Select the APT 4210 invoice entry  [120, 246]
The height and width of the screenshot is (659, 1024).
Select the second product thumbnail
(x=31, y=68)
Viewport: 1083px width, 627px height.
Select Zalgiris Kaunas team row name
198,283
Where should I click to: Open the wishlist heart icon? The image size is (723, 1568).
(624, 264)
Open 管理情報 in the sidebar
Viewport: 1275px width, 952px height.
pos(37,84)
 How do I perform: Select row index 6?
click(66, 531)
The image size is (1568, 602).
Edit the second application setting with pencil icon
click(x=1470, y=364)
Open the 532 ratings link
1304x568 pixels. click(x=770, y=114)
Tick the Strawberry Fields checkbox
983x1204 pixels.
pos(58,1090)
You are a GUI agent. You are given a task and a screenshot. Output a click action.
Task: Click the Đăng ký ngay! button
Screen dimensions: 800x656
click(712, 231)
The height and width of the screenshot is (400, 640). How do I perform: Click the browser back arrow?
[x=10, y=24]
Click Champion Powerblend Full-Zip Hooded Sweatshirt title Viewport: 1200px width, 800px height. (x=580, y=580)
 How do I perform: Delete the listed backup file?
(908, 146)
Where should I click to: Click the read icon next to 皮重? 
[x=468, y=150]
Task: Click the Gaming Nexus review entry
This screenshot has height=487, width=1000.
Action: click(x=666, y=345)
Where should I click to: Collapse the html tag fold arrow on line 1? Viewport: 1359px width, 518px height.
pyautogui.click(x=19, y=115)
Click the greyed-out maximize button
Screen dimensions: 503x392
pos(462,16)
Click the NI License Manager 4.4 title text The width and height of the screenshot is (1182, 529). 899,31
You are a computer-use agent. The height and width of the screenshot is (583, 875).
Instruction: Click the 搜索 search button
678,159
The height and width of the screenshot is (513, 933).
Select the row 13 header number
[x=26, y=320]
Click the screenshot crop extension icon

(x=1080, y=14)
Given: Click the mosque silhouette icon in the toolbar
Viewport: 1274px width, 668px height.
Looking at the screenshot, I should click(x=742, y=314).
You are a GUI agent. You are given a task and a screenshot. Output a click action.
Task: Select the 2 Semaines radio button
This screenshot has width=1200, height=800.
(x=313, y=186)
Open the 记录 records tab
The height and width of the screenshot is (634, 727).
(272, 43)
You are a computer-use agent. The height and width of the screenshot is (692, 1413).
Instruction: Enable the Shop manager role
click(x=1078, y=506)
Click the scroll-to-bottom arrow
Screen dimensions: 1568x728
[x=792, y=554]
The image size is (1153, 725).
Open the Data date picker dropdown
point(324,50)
━━━━━━━━━━━━━━━━━━━━━━━━━━━━━━
> [Instructions to follow]:
Please report all lines in the entries where "title" appears.

> [Solution for this exercise]:
Click Champion Powerblend Full-Zip Hooded Sweatshirt title Viewport: 1200px width, 800px height. (x=580, y=580)
Click the NI License Manager 4.4 title text The width and height of the screenshot is (1182, 529). 899,31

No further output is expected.